Immediately post-war, Worthing expanded with the Maybridge estate, planned by Charles Cowles-Voysey. The redbrick housing estate used Prisoner of War labour, and was built between 1948 and 1956.
In the late 20th century many of the town's historic buildings were demolished by planners eager to 'modernise' the town. Notable losses included the town's Theatre Royal, the Old Town Hall, dating from 1834, medieval Offington Hall, the mansion at Charmandean, a medieval fig garden in Tarring and dozens of Victorian villas throughout the town.

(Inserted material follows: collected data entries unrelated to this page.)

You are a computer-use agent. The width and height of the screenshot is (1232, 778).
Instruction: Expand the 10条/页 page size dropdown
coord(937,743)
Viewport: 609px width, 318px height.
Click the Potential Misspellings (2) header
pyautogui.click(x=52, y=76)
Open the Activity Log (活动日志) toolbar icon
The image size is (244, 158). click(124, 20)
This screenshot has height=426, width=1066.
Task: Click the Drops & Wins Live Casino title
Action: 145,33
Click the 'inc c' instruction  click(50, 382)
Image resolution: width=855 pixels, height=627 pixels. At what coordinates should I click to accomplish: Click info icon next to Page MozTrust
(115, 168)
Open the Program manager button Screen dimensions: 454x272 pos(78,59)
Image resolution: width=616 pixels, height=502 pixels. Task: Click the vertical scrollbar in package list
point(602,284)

In the late 20th century, Worthing had a significant motor industry. In 1979, Octav Botnar founded Datsun UK, later Nissan UK, in the West Durrington area of the town. In the 1970s and 1980s, Dutton Cars produced kit cars from their Worthing headquarters, and for a time was the largest manufacturer of kit cars in the world. The company went on to produce two models of amphibious car, that could be 'driven' across land and sea.[47] International Automotive Design (IAD) was one of the UK's major design houses for cars, producing prototypes for manufacturers such as Mazda, including the first Mazda MX-5. In 1994, the company was bought by Daewoo who continued to develop cars at their Worthing Technical Centre, including the Daewoo Nubira and the Daewoo Matiz plus trucks and vans, one of which became the LDV Maxus. In 2001, the Worthing centre was bought by TWR Racing which went out of business in 2003.[48]
21st century
The town's council approved Worthing Evolution, a Masterplan for the town's regeneration, in 2006 after extensive public consultation.

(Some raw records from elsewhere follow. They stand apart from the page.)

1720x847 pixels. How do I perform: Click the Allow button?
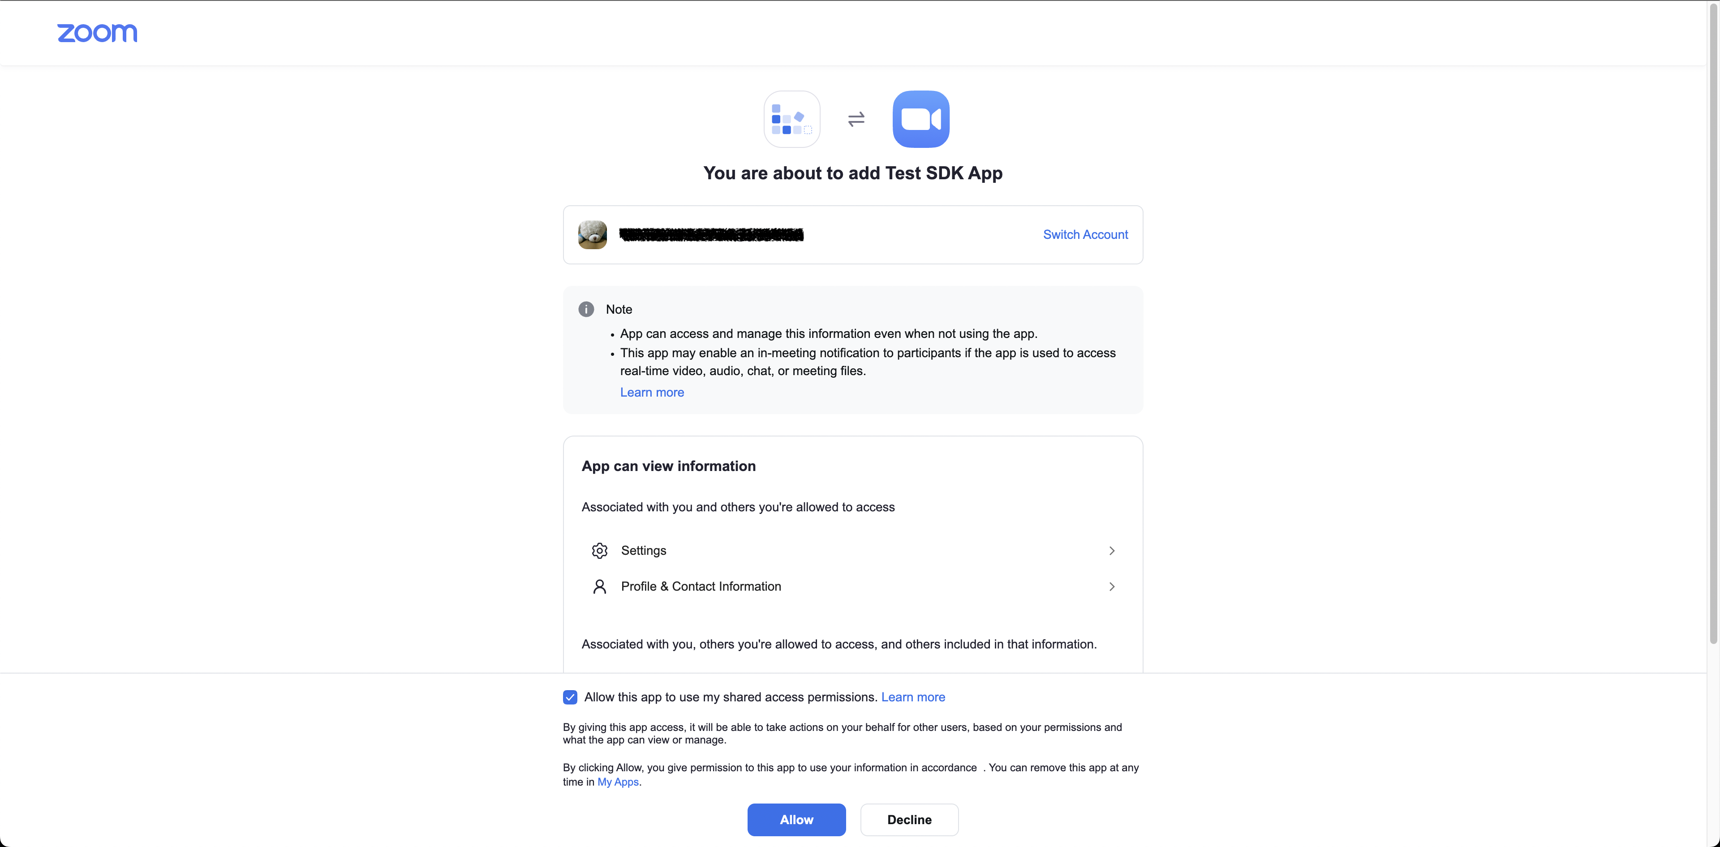point(796,820)
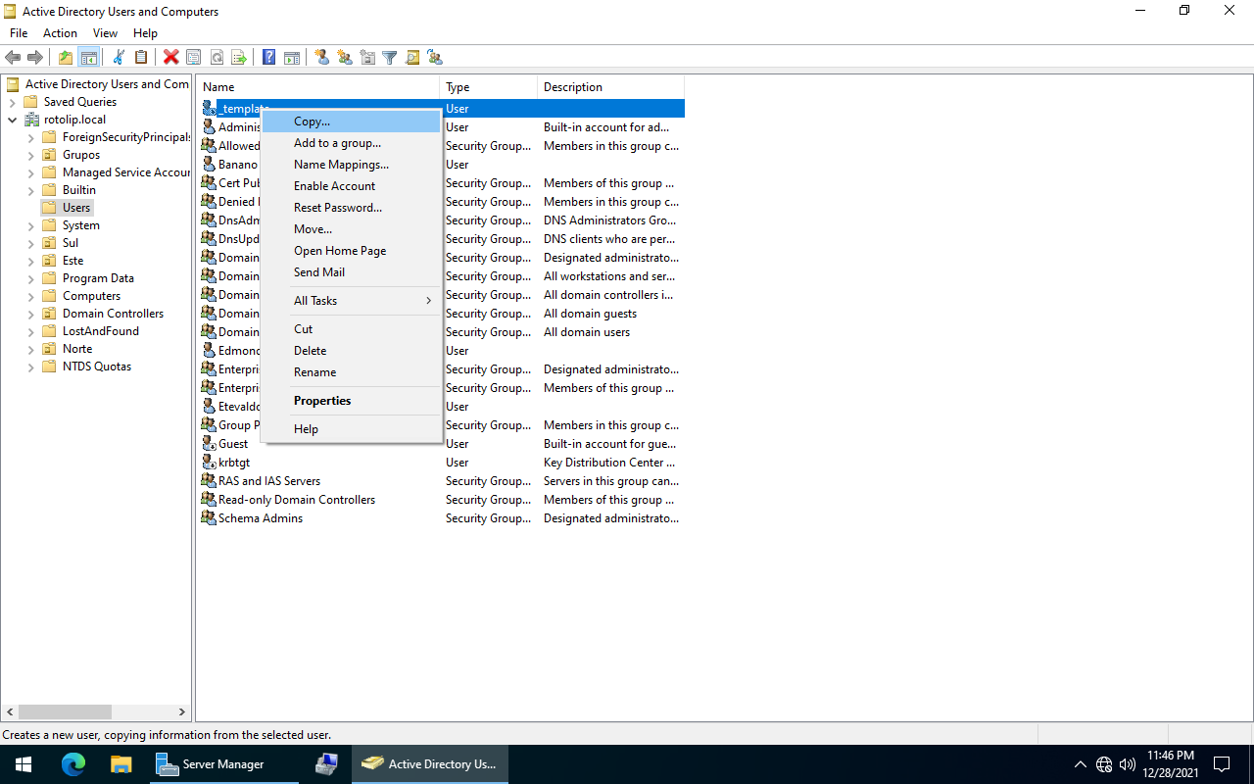Choose Copy... from the context menu
1254x784 pixels.
click(312, 122)
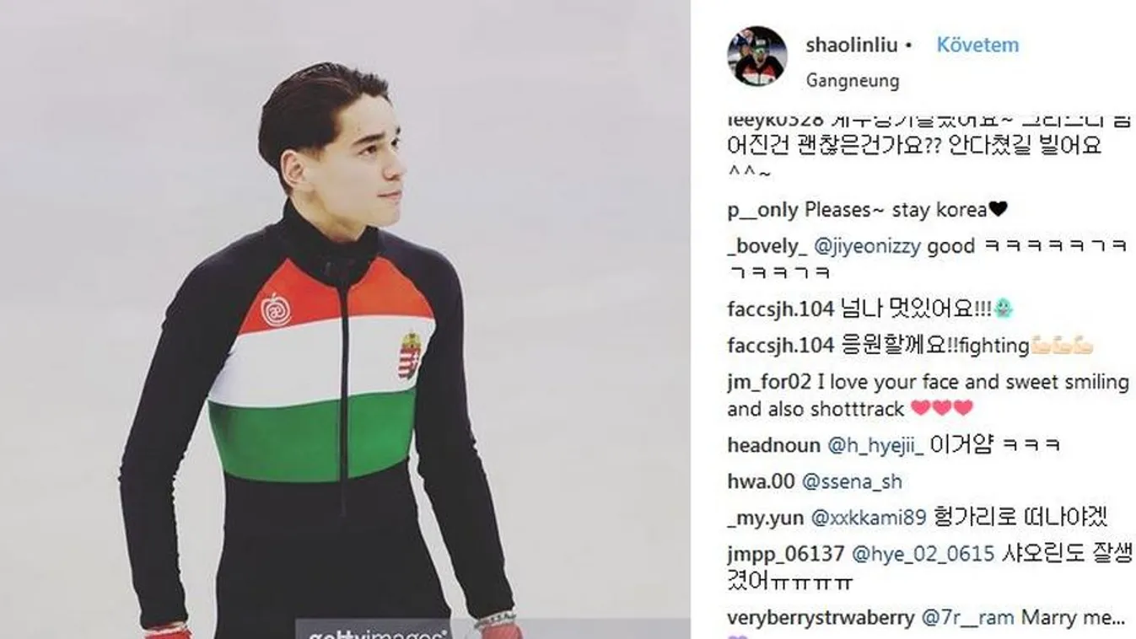Open commenter _my.yun profile

[766, 518]
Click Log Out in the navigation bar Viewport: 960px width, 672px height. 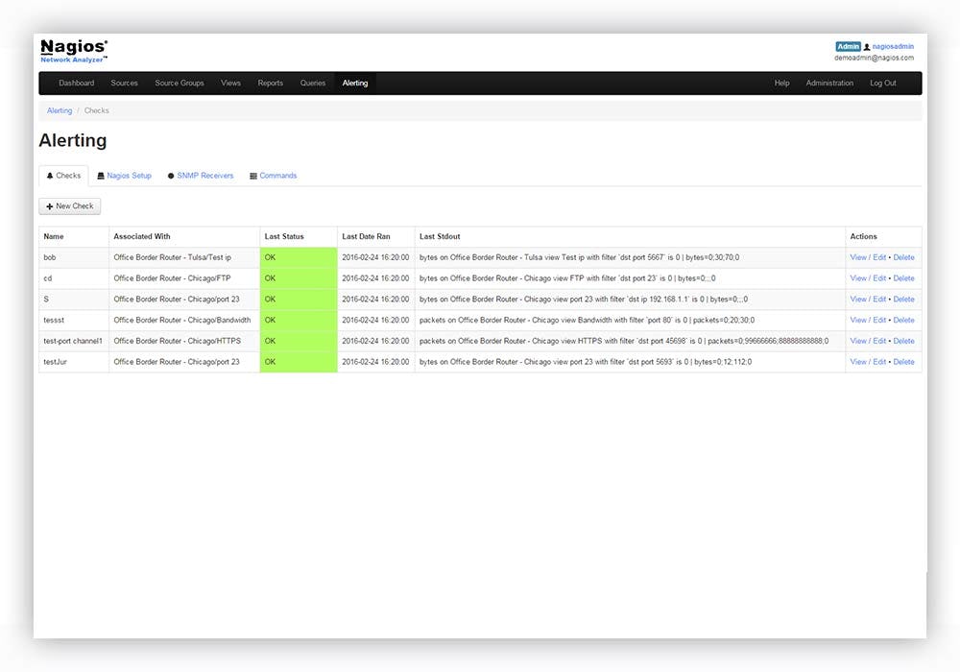click(x=882, y=83)
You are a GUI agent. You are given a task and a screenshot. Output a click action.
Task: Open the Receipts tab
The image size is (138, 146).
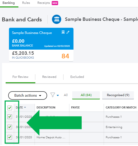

Since May 2006, environmentalist protesters have been tree sitting at Titnore Wood, in the Durrington area of the town. The action is in protest at plans to build houses and a road-widening scheme through ancient woodland on the edge of the town.
From February 2008, Worthing will host the reopened public inquiry into the proposed national park for the South Downs.[49]
In July 2009 Transition Town Worthing (TTW) was established to engage the Worthing community in responding to the twin challenges of climate change and the end of cheap oil, and encourage participation in projects to enable Worthing to become more self-reliant and sustainable.[50]
In the first decade of the 21st century, Worthing was one of the only towns in the UK to have had various illegal cannabis "cafés", all of which were subsequently closed. Chris Baldwin (a Legalise Cannabis Alliance activist) first opened one in a back room of his shop, "Bongchuffa", on Rowlands Road. It was named "The Quantum Leaf" and there was so much demand that he opened another called "Buddies", and simultaneously set up "The Herb Connection". Both cafés were subject to continual police raids. The first was shut when the landlord withdrew the lease for the property shortly followed by the second which closed due to police intercepting users on their way out of the property.
Another such establishment, operating in a less obvious, but still public manner was also opened and operated freely in Worthing for over two years, by a group not associated with the LCA and was continually raided. The site of this cafe was reduced to rubble within months of the last raid, and is now the site of modern flats.